So you did research with general counsel of major companies about their experience with legal service, and what did you find from that research?

Gillian Hadfield: Yeah. So I told you how I got into this with, sort of my own experience, but I didn’t want to write about myself. So even though I was sort of motivated by that, I actually did start just by saying, how are these — the economics that’s working and early on started talking to general counsel at some of our biggest most innovative companies. This is in the mid-2000s, this is before the crash, the financial crisis, so at Google and at Cisco and so on.

And the thing that was so striking there was that by and large they said they found the same thing. I didn’t talk about my family situation or my own personal experience, but I found that they were saying much the same thing. It’s too expensive. It’s not solving my problem, lawyers are not really helping me solve or get to where I need to get to and I would really like good legal guidance in a very, very complex environment. They were not saying, I don’t feel like I need lawyers, these were lawyers that I was speaking to, but they were saying I just can’t seem to find out there in the market, the type of legal help that I need, which is really quite stunning.
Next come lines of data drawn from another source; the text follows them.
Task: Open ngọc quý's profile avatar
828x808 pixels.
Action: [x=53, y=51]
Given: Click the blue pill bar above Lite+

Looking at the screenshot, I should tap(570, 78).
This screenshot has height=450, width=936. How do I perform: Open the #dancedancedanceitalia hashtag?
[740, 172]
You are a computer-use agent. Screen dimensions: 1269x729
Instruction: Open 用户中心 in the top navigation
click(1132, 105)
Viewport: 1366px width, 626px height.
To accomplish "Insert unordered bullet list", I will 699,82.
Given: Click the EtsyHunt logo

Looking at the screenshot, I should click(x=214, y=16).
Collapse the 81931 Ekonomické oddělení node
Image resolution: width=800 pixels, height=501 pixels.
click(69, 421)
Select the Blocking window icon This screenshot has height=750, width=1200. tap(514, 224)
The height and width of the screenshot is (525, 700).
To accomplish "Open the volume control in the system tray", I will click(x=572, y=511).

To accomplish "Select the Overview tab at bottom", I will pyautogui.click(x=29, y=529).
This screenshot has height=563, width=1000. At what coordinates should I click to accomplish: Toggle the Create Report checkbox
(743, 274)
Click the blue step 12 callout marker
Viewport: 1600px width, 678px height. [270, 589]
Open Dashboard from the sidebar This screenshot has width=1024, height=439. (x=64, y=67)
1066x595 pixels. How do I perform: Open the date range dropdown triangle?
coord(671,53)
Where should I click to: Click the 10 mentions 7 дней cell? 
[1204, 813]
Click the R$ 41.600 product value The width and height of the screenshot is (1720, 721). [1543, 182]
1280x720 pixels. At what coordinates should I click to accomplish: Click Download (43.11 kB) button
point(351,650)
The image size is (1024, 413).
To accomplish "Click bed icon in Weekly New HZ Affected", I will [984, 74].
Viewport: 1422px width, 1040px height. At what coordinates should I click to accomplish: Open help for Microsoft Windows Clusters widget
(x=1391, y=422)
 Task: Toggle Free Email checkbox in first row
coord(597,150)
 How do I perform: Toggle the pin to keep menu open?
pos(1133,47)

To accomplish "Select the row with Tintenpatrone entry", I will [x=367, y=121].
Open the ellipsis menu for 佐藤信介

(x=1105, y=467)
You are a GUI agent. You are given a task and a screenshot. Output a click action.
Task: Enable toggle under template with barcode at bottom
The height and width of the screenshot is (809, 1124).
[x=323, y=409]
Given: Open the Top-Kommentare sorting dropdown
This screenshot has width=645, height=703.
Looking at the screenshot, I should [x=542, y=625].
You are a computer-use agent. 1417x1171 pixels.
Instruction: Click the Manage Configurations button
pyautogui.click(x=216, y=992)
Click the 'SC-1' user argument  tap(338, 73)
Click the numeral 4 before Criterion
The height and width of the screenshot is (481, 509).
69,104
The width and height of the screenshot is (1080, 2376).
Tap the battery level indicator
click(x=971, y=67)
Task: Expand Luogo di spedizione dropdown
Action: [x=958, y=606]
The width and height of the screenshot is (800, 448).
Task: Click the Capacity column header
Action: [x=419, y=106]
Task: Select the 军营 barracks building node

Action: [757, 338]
Ralph Baxter: Having spent 40 years in Biglaw I understand why it can be that way and you understand is what we’re about to talk about the role that the regulation plays in causing it to be so, what you found that the general counsel would say, I don’t have other alternatives even though the service that I’m getting measured by how I feel about it, isn’t satisfactory. They know the law, they can find the courthouse, they are really good at it.

I mean, before I go further, neither you nor I is involved in — has any interest in bashing lawyers. They’re very smart, they’re well-intentioned, they’re hard-working, they are not the problem, the problem is the system.

So we’re about 10 minutes in, let’s take our first break for a word from our sponsors and then we’ll continue.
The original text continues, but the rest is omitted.